Inner-city internet: High price, low-to-no options

I watched my Spectrum bill inch closer and closer to $200. The blotted bill bothered me, because it seemed as if I was paying more for less. I decided to drop Apple TV, though I continued to pay for the Apple device.

In April 2020, I paid $146.05, which included $9.99 for a landline. I cut the cord on the landline when my bill topped $180. Still, I can’t explain how I kept getting bigger bills. When my monthly bill crossed $200, I called Spectrum. I found whatever explanation it gave me dizzying.

“Enough!” I told myself. “I’m going to seek options.”

I looked first at my internet cost. There, I found the problem. My internet cost had gone from $45 a month to almost $100. I called Spectrum anew to ask for concessions; it offered none.

I suspect the people in customer service knew they had me in a fix: Pay it or end the service.

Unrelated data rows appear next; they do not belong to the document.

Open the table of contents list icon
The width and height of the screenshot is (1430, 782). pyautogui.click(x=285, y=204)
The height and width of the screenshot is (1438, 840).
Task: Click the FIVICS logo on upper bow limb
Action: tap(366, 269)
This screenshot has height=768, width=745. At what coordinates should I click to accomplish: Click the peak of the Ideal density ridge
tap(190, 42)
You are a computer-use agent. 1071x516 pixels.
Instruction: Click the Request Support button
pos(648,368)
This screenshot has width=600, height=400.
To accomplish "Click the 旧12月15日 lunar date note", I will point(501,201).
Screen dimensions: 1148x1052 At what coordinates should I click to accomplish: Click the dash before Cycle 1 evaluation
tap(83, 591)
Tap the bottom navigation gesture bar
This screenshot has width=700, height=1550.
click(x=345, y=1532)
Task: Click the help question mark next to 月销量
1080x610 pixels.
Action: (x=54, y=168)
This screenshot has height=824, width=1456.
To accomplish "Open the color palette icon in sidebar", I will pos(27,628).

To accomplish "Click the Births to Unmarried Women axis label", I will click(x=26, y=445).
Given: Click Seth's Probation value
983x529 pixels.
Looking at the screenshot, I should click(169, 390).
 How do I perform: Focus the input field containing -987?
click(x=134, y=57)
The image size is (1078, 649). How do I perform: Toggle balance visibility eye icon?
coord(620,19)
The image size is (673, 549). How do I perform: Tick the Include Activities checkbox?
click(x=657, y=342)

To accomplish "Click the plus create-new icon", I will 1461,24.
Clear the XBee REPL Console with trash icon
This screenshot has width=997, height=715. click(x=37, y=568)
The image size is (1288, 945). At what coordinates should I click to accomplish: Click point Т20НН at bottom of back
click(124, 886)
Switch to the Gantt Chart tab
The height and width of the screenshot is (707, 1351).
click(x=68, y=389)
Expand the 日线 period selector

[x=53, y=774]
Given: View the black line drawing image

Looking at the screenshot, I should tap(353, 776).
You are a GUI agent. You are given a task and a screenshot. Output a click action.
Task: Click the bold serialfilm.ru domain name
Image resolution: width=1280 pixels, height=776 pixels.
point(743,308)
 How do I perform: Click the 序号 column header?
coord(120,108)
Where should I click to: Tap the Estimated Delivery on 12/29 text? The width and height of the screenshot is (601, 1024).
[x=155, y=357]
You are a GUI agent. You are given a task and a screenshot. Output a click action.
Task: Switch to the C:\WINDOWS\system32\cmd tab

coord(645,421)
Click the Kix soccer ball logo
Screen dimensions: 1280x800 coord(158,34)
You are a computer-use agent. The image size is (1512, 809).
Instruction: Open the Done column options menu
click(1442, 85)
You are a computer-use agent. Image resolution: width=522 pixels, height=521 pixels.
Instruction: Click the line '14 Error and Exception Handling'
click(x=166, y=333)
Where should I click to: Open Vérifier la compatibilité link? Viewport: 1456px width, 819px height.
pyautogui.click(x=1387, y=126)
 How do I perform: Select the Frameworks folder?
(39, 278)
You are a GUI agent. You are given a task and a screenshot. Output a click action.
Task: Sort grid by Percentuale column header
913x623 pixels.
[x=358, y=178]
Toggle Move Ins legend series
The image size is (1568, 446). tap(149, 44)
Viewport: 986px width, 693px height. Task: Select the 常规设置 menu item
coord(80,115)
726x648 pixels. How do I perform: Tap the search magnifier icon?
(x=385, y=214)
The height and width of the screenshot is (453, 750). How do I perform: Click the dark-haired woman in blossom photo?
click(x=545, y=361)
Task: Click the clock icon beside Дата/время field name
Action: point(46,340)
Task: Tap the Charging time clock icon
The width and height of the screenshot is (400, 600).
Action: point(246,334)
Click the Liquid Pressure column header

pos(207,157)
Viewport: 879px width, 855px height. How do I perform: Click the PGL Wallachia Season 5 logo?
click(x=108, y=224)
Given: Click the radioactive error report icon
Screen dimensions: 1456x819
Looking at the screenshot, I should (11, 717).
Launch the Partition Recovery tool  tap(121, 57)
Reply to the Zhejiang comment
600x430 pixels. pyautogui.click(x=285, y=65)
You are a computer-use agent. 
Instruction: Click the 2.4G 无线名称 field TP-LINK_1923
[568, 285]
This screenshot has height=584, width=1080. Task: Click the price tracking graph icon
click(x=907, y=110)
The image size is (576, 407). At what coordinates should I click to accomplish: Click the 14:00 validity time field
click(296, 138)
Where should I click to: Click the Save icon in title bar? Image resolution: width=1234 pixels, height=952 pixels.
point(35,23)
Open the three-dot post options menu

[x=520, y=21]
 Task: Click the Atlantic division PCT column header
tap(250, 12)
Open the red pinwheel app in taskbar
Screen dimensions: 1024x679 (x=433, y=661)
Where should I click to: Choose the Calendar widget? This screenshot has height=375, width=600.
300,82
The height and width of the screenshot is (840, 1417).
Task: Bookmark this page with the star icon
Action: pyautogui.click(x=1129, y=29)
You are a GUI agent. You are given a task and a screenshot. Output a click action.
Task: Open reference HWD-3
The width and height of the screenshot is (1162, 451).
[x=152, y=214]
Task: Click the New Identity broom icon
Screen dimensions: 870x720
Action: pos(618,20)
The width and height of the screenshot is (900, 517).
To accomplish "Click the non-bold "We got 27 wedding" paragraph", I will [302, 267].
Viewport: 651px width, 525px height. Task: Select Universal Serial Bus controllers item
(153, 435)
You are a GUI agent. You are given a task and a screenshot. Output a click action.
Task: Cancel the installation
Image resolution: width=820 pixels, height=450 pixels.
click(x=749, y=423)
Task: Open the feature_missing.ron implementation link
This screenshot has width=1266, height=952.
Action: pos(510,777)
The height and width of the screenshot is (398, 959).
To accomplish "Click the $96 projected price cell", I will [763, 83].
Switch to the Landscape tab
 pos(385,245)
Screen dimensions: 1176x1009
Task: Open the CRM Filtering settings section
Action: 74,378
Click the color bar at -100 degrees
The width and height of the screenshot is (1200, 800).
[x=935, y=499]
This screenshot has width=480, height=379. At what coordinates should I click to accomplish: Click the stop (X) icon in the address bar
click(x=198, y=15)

Well, that was hardly a choice, I thought. I figured I would look elsewhere. I asked a friend about his internet provider. He was paying about $50 for WOW!, which promised speeds far faster than any Spectrum had on its menu.

I contacted WOW!, and to my disappointment, I couldn’t get its service. I lived in the wrong ZIP code.

With WOW! now out, I turned to AT&T, my cellphone provider. I went into one of its mall stores and chatted with employees. I asked a woman there what would it cost me to get highspeed internet.

She checked my ZIP code and told me what WOW! did: I can’t get it.

I realize I’m in an internet hinterland. I’m stuck with slow and costly internet service, because no one in City Hall cares about connecting my neighborhood to the fiber optics needed to rev up my internet speed.

I doubt none of this surprises anyone who is Black and calls the inner city home. Covid made community activists and educators weigh what the lack of access to fast internet meant to people in an older neighborhood. All bemoaned the inequity between city dweller and suburbanites.

But activists and educators can’t push Spectrum, AT&T or WOW! to service the urban core. Nor can they monitor like crossing guards the rising cost of whatever internet services that people who live in a neighborhood like Glenville get.

Who can then?

I point my index finger at the mayor and Cleveland City Council. Both have long been tardy to issues like these. They seem willing to let residents pay this Black tax, which has burdened people like me for more than 25 years.

The rich can’t be the ones who always win the race for better technology. They should join the same queue I’m in; they surely shouldn’t pay less for what they get than I pay.

Maybe the latter is a stretch. I have no idea what folk in Beachwood, Shaker Heights or Westlake pay for internet or cable. Yet they do seem to get first dibs on whatever internet providers offer.

In the millennium, Blacks can ill-afford to lag behind on technology, and if they do, they need to put a foot on the necks of elected officials and insist they care as much about their plight as they seem to about the rich’s.